**PROBLEM DESCRIPTION**
Write only the number of lines in the entries below that contain the string "request".

**DATA SHOWN**
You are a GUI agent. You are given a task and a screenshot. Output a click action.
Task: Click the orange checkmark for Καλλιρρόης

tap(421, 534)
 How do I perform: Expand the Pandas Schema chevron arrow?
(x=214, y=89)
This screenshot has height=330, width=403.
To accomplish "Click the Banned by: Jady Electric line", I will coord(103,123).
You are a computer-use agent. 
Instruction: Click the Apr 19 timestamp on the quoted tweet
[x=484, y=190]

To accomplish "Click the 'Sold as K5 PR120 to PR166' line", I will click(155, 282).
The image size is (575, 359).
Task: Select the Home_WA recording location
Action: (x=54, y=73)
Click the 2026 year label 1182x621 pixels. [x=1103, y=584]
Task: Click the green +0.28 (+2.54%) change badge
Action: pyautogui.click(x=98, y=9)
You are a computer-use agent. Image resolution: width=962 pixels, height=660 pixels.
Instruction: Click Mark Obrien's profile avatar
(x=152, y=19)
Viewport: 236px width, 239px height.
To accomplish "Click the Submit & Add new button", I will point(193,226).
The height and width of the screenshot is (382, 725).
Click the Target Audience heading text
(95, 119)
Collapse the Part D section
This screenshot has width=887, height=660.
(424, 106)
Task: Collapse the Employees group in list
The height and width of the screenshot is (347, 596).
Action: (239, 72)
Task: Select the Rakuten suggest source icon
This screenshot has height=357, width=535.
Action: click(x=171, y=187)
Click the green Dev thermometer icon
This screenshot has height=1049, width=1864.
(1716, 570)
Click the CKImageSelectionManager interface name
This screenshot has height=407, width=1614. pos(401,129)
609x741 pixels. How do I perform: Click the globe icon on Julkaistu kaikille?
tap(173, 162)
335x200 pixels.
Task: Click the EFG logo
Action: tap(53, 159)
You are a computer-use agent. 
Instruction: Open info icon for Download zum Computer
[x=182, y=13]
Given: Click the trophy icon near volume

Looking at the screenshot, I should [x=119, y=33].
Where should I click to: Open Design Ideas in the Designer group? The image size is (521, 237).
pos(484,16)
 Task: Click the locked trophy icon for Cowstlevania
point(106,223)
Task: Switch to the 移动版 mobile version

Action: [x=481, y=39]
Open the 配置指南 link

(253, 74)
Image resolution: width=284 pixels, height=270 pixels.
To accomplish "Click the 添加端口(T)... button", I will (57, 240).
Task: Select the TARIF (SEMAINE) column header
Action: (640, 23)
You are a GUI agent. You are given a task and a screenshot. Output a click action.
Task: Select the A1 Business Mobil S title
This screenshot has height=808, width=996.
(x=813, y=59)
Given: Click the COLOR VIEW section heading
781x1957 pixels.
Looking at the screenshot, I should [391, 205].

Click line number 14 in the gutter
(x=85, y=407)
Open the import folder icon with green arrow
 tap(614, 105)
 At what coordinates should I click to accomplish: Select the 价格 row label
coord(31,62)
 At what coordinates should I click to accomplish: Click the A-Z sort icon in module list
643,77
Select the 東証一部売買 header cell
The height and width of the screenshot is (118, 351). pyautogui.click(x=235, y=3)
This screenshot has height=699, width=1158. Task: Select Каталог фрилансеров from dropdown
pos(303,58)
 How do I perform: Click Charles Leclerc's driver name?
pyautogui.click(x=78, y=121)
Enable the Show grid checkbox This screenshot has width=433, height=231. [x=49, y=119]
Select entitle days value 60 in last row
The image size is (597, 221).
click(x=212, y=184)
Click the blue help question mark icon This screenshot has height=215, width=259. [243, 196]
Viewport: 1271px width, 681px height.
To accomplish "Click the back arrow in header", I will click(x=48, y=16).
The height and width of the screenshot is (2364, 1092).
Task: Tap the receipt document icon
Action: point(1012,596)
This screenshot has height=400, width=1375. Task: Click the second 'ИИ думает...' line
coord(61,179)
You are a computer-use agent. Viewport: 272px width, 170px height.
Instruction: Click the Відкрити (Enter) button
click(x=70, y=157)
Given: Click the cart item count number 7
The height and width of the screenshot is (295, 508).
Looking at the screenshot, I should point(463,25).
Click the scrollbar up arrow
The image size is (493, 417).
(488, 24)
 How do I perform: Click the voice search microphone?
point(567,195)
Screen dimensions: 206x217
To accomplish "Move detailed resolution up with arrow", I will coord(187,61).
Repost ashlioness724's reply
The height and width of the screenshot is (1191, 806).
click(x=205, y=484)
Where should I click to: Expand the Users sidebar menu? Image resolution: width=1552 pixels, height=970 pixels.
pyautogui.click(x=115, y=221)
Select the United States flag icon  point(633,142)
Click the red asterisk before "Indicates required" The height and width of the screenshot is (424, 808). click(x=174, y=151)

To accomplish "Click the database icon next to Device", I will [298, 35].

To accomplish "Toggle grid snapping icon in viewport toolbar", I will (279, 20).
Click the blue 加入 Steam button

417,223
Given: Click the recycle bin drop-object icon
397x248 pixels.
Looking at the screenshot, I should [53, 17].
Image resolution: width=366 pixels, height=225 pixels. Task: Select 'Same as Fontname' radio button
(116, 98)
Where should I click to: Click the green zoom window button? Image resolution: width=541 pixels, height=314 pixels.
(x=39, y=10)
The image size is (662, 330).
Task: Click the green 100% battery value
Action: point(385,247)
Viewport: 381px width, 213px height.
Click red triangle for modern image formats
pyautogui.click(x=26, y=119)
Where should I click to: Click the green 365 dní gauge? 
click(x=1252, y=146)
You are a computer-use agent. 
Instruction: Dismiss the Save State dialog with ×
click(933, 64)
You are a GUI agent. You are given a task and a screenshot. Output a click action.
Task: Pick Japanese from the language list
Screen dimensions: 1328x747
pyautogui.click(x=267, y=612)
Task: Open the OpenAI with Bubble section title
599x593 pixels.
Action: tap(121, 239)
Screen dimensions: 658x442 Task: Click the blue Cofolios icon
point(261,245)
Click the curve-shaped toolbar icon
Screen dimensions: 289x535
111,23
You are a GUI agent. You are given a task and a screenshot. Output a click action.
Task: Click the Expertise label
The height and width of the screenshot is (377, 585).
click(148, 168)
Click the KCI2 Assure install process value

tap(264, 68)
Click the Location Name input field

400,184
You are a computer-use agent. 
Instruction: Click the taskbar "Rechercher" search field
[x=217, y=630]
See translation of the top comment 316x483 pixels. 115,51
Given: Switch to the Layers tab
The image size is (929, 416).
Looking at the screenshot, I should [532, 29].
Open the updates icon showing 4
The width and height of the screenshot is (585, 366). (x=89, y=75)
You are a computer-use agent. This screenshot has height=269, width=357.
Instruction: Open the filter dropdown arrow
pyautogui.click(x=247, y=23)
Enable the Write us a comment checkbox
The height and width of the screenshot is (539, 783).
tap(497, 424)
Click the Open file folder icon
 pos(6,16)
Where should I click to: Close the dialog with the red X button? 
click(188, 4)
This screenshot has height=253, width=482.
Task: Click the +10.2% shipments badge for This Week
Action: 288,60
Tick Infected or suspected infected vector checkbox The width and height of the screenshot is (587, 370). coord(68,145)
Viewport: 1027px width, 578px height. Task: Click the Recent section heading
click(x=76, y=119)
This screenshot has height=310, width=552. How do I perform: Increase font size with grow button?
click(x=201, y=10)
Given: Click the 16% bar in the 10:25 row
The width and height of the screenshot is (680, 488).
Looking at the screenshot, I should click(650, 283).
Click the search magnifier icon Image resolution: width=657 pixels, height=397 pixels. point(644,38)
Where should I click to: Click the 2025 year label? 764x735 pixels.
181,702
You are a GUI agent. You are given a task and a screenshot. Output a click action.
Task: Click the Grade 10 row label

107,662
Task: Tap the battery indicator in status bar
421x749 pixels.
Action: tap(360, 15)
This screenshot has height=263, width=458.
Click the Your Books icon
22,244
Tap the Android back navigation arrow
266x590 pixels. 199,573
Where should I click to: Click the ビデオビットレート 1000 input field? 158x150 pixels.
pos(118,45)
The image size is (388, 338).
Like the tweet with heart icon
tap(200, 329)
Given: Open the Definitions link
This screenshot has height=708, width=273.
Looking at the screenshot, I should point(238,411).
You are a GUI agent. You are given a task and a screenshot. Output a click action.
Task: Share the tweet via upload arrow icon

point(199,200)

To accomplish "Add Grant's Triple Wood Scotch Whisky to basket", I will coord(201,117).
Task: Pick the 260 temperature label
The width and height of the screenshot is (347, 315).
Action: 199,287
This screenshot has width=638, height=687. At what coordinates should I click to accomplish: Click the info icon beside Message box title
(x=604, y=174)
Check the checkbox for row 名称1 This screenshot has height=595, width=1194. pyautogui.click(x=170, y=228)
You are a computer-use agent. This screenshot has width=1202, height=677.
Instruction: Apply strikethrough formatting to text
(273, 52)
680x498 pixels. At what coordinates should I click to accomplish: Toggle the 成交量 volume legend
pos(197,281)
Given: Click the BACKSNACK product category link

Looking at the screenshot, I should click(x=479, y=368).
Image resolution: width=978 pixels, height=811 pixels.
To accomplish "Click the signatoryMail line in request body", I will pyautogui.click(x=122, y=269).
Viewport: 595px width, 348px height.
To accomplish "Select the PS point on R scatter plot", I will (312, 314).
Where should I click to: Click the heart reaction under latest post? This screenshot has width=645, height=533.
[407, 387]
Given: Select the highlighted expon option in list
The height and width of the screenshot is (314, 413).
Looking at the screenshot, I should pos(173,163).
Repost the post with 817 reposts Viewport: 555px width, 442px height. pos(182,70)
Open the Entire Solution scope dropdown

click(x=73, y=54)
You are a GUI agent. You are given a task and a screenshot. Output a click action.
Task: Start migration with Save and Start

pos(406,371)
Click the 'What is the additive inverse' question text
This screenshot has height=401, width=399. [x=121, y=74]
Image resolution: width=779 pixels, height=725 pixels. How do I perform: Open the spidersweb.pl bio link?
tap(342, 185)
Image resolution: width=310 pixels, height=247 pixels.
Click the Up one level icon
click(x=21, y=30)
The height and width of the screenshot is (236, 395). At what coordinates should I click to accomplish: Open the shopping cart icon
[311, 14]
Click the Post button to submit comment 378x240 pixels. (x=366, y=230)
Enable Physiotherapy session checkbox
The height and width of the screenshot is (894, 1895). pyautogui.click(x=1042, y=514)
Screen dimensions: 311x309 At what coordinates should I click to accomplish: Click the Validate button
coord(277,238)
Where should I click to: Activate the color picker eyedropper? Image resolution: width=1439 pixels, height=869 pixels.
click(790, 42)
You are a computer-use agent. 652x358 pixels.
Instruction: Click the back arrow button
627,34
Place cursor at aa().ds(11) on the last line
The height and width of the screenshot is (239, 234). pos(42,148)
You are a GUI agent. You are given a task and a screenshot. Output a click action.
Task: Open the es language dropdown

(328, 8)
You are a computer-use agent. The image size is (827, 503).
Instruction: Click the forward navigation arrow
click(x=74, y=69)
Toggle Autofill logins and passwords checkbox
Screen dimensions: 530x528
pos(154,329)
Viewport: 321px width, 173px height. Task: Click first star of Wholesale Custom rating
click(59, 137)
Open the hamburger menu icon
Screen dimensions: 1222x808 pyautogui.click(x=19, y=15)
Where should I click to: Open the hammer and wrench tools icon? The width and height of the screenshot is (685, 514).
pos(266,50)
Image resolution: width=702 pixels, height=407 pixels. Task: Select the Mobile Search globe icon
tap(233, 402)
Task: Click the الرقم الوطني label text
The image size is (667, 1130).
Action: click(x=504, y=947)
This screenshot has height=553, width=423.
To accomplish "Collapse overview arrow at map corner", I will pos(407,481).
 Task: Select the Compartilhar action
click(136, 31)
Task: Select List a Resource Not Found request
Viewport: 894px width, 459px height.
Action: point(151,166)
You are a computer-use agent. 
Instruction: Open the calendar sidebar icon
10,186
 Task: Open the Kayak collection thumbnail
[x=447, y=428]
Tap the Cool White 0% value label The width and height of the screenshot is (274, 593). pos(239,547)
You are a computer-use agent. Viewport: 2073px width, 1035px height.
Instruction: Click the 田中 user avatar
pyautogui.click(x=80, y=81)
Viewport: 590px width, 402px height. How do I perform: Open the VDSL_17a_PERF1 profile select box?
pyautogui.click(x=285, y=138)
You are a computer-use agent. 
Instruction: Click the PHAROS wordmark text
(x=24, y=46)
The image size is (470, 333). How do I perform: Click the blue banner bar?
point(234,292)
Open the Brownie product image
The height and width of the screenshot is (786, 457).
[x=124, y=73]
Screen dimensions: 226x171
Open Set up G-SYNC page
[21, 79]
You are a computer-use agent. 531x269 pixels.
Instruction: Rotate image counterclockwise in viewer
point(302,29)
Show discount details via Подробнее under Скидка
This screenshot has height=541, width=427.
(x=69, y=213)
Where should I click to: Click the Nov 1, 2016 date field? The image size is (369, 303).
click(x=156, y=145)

**ANSWER AREA**
2